TEXT SHOWN.
__________

William Trotter Bio

William Trotter (1818-1865) was born again in 1830 under the gospel
preaching of Methodist preacher, Billy Dawson. In the book, Chief Men
Among the Brethren, Henry Pickering claims that Trotter had "done the
work of three lives" in his 47-year race through life. The statement
seems true enough. He did triple duty as evangelist, pastor, and
teacher.

There in the north of England, he was saved during a spiritual
harvesttime. At the age of 14, he was already testifying and exhorting
in the Methodist class meetings, and when 19, Trotter was officially
recognized as a preacher in the Methodist New Connexion. The Methodists
had been quite strong in that part of England. We get an idea of the
scope of the work from Hudson Taylor's biography.

The Taylors lived not far from Trotter's hometown. Hudson Taylor was
a fourth generation Methodist from the town of Barnsley in Yorkshire.
Hudson's great grandfather was an early convert (he was privileged to
house John Wesley when he came to preach). When the older Taylor first
began preaching in that mining town, "drunkenness, licentiousness, and
gambling" were rife. William Bramwell said, "Scarcely any people raged
against the Methodists or persecuted them with such ferocity as the
people of Barnsley." Mrs. Geraldine Taylor tells us that the church
buildings were deserted and "the ale-houses overflowing, with what
results may be judged from notices such as . . . "Drunk--a penny:
dead-drunk--two-pence: clean straw for nothing."

__________

ACTIONS TO TAKE.
1. Answer these questions using the William Trotter biography:
(a) Under whose preaching was Trotter born again in 1830?
(b) At what age was Trotter officially recognized as a preacher in the Methodist New Connexion?
(c) From which town was Hudson Taylor?
2. Reproduce verbatim the lines of the records from the line with "Task: Tap the plus sign beside the lightstrip" up to and including the last line of the records.

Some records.

__________

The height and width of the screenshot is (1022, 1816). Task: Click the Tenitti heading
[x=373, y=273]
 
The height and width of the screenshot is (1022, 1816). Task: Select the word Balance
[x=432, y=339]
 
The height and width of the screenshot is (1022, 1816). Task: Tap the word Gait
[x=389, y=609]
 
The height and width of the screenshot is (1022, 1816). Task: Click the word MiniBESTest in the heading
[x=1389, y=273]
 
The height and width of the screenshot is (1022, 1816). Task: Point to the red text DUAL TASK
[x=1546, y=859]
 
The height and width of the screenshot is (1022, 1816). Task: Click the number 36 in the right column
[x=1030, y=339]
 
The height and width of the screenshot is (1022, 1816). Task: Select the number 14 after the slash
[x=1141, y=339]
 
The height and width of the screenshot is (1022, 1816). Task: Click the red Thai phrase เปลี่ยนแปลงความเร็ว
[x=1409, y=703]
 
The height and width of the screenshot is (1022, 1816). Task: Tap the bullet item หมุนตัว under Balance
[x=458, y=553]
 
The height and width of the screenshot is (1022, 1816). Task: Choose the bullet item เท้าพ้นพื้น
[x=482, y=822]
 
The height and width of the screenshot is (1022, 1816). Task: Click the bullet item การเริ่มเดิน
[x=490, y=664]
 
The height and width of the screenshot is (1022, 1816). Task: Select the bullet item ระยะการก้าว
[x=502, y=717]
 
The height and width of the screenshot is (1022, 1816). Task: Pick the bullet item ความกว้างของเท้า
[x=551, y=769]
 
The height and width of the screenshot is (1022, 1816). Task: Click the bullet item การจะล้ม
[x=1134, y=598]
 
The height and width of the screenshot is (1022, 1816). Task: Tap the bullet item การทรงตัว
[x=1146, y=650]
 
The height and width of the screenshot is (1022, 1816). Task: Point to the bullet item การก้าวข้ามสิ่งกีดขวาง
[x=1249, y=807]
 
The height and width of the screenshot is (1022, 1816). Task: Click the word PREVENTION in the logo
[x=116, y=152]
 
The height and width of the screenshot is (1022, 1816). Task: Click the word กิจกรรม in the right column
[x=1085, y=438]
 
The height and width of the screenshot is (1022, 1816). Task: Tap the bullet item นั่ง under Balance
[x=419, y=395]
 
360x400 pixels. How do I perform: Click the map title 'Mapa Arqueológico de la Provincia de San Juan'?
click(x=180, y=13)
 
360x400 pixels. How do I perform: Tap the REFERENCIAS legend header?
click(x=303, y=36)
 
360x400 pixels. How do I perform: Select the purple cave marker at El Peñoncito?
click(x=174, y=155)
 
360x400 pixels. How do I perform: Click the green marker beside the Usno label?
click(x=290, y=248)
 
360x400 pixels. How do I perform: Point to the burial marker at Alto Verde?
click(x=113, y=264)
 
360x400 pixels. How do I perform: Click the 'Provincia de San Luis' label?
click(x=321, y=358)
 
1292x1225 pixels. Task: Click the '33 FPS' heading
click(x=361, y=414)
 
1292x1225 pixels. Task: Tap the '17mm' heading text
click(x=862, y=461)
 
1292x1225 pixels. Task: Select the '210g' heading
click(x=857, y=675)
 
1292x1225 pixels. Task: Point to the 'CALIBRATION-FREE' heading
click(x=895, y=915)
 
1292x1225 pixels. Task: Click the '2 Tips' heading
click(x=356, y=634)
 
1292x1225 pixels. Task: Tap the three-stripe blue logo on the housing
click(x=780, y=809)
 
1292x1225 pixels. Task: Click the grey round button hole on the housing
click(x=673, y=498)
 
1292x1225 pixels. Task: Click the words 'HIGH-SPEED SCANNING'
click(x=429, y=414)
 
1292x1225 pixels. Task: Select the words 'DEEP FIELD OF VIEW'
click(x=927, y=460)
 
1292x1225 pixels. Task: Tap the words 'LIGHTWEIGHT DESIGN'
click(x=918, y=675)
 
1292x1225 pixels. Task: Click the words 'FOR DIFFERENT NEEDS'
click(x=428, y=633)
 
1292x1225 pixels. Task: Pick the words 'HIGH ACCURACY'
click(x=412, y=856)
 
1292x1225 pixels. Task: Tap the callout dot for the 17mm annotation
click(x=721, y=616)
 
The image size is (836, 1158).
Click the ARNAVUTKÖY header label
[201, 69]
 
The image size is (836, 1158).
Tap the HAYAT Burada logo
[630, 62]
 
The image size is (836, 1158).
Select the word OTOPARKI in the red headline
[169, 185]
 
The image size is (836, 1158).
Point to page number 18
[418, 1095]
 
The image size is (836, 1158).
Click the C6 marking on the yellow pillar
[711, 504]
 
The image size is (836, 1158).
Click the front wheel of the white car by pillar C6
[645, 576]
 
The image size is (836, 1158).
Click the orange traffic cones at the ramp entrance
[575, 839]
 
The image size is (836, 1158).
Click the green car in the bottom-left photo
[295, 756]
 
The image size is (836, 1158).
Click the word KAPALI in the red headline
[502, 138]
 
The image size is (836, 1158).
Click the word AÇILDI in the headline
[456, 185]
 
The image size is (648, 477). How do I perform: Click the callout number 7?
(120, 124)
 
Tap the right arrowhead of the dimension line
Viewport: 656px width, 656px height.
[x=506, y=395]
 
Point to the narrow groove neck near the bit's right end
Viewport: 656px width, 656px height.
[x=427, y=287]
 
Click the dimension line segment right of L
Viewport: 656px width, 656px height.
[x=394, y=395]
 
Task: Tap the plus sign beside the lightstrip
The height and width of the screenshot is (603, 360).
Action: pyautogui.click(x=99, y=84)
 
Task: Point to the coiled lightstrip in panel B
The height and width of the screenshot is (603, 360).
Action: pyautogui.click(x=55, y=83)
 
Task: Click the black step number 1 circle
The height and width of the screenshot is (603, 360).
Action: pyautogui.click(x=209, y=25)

__________

THE RESPONSES.
1.
(a) The Methodist preacher Billy Dawson.
(b) At 19.
(c) Barnsley in Yorkshire.

2.
Task: Tap the plus sign beside the lightstrip
The height and width of the screenshot is (603, 360).
Action: pyautogui.click(x=99, y=84)
 
Task: Point to the coiled lightstrip in panel B
The height and width of the screenshot is (603, 360).
Action: pyautogui.click(x=55, y=83)
 
Task: Click the black step number 1 circle
The height and width of the screenshot is (603, 360).
Action: pyautogui.click(x=209, y=25)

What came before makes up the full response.